Give every entry again, exactly.

Records shown:
================

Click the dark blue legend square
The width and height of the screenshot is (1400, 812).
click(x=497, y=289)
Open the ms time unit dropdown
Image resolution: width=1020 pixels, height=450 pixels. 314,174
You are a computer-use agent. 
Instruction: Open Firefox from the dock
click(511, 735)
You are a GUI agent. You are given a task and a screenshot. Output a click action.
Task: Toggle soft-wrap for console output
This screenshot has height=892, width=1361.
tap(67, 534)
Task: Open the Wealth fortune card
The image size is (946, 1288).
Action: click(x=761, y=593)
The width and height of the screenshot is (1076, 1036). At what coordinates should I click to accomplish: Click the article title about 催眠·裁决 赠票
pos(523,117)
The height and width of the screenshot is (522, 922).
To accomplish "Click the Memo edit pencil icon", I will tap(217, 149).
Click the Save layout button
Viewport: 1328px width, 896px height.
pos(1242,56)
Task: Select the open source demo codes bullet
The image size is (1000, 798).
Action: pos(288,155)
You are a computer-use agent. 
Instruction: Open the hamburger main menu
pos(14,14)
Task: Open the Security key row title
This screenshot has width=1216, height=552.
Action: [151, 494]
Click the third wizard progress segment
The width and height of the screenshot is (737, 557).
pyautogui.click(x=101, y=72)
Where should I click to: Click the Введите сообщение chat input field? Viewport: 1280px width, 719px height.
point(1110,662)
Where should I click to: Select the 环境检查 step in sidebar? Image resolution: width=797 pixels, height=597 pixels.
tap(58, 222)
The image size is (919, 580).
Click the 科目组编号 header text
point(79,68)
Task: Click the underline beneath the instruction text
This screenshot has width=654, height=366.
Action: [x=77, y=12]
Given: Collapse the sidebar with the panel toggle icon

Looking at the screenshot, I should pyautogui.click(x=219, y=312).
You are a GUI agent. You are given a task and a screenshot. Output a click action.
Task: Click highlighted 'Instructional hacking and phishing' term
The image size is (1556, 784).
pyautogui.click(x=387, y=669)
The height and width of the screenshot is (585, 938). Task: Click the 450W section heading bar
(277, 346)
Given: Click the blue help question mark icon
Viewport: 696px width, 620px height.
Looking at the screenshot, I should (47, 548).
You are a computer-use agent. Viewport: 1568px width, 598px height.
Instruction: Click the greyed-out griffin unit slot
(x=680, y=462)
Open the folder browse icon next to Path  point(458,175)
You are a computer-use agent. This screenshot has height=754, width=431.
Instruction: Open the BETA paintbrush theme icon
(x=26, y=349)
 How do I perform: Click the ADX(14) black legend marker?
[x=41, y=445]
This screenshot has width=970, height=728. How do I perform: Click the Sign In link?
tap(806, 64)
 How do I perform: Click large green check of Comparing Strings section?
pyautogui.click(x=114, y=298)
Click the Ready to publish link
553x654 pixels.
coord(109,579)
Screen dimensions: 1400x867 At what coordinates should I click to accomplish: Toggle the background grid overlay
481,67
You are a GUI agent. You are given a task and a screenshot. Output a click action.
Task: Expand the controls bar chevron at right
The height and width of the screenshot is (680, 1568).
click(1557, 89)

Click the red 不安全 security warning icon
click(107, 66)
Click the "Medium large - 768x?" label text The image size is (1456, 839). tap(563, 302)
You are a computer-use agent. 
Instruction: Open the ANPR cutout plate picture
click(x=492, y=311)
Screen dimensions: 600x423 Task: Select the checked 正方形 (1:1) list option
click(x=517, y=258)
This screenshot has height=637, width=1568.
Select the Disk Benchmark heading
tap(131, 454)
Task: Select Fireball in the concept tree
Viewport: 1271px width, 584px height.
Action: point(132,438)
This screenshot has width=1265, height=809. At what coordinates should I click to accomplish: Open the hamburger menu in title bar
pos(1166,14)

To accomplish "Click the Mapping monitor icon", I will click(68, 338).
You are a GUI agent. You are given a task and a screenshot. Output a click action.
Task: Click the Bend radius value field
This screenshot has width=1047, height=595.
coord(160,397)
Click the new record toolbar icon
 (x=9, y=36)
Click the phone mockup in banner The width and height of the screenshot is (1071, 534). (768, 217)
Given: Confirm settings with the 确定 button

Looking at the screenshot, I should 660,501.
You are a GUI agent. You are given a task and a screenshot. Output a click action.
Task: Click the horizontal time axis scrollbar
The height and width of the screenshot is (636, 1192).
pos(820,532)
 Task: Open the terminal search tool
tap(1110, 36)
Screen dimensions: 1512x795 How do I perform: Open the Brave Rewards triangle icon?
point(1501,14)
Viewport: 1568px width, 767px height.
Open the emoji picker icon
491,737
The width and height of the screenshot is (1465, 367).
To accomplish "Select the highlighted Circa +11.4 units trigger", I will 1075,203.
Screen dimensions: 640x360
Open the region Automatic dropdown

================

Reply to the exercise:
Click the dark blue legend square
The width and height of the screenshot is (1400, 812).
click(x=497, y=289)
Open the ms time unit dropdown
Image resolution: width=1020 pixels, height=450 pixels. 314,174
You are a computer-use agent. 
Instruction: Open Firefox from the dock
click(511, 735)
You are a GUI agent. You are given a task and a screenshot. Output a click action.
Task: Toggle soft-wrap for console output
This screenshot has height=892, width=1361.
tap(67, 534)
Task: Open the Wealth fortune card
The image size is (946, 1288).
Action: click(x=761, y=593)
The width and height of the screenshot is (1076, 1036). At what coordinates should I click to accomplish: Click the article title about 催眠·裁决 赠票
pos(523,117)
The height and width of the screenshot is (522, 922).
To accomplish "Click the Memo edit pencil icon", I will tap(217, 149).
Click the Save layout button
Viewport: 1328px width, 896px height.
pos(1242,56)
Task: Select the open source demo codes bullet
The image size is (1000, 798).
Action: pos(288,155)
You are a computer-use agent. 
Instruction: Open the hamburger main menu
pos(14,14)
Task: Open the Security key row title
This screenshot has width=1216, height=552.
Action: [151, 494]
Click the third wizard progress segment
The width and height of the screenshot is (737, 557).
pyautogui.click(x=101, y=72)
Where should I click to: Click the Введите сообщение chat input field? Viewport: 1280px width, 719px height.
point(1110,662)
Where should I click to: Select the 环境检查 step in sidebar? Image resolution: width=797 pixels, height=597 pixels.
tap(58, 222)
The image size is (919, 580).
Click the 科目组编号 header text
point(79,68)
Task: Click the underline beneath the instruction text
This screenshot has width=654, height=366.
Action: [x=77, y=12]
Given: Collapse the sidebar with the panel toggle icon

Looking at the screenshot, I should pyautogui.click(x=219, y=312).
You are a GUI agent. You are given a task and a screenshot. Output a click action.
Task: Click highlighted 'Instructional hacking and phishing' term
The image size is (1556, 784).
pyautogui.click(x=387, y=669)
The height and width of the screenshot is (585, 938). Task: Click the 450W section heading bar
(277, 346)
Given: Click the blue help question mark icon
Viewport: 696px width, 620px height.
Looking at the screenshot, I should (47, 548).
You are a computer-use agent. Viewport: 1568px width, 598px height.
Instruction: Click the greyed-out griffin unit slot
(x=680, y=462)
Open the folder browse icon next to Path  point(458,175)
You are a computer-use agent. This screenshot has height=754, width=431.
Instruction: Open the BETA paintbrush theme icon
(x=26, y=349)
 How do I perform: Click the ADX(14) black legend marker?
[x=41, y=445]
This screenshot has width=970, height=728. How do I perform: Click the Sign In link?
tap(806, 64)
 How do I perform: Click large green check of Comparing Strings section?
pyautogui.click(x=114, y=298)
Click the Ready to publish link
553x654 pixels.
coord(109,579)
Screen dimensions: 1400x867 At what coordinates should I click to accomplish: Toggle the background grid overlay
481,67
You are a GUI agent. You are given a task and a screenshot. Output a click action.
Task: Expand the controls bar chevron at right
The height and width of the screenshot is (680, 1568).
click(1557, 89)

Click the red 不安全 security warning icon
click(107, 66)
Click the "Medium large - 768x?" label text The image size is (1456, 839). tap(563, 302)
You are a computer-use agent. 
Instruction: Open the ANPR cutout plate picture
click(x=492, y=311)
Screen dimensions: 600x423 Task: Select the checked 正方形 (1:1) list option
click(x=517, y=258)
This screenshot has height=637, width=1568.
Select the Disk Benchmark heading
tap(131, 454)
Task: Select Fireball in the concept tree
Viewport: 1271px width, 584px height.
Action: point(132,438)
This screenshot has width=1265, height=809. At what coordinates should I click to accomplish: Open the hamburger menu in title bar
pos(1166,14)

To accomplish "Click the Mapping monitor icon", I will click(68, 338).
You are a GUI agent. You are given a task and a screenshot. Output a click action.
Task: Click the Bend radius value field
This screenshot has width=1047, height=595.
coord(160,397)
Click the new record toolbar icon
 (x=9, y=36)
Click the phone mockup in banner The width and height of the screenshot is (1071, 534). (768, 217)
Given: Confirm settings with the 确定 button

Looking at the screenshot, I should 660,501.
You are a GUI agent. You are given a task and a screenshot. Output a click action.
Task: Click the horizontal time axis scrollbar
The height and width of the screenshot is (636, 1192).
pos(820,532)
 Task: Open the terminal search tool
tap(1110, 36)
Screen dimensions: 1512x795 How do I perform: Open the Brave Rewards triangle icon?
point(1501,14)
Viewport: 1568px width, 767px height.
Open the emoji picker icon
491,737
The width and height of the screenshot is (1465, 367).
To accomplish "Select the highlighted Circa +11.4 units trigger", I will 1075,203.
Screen dimensions: 640x360
Open the region Automatic dropdown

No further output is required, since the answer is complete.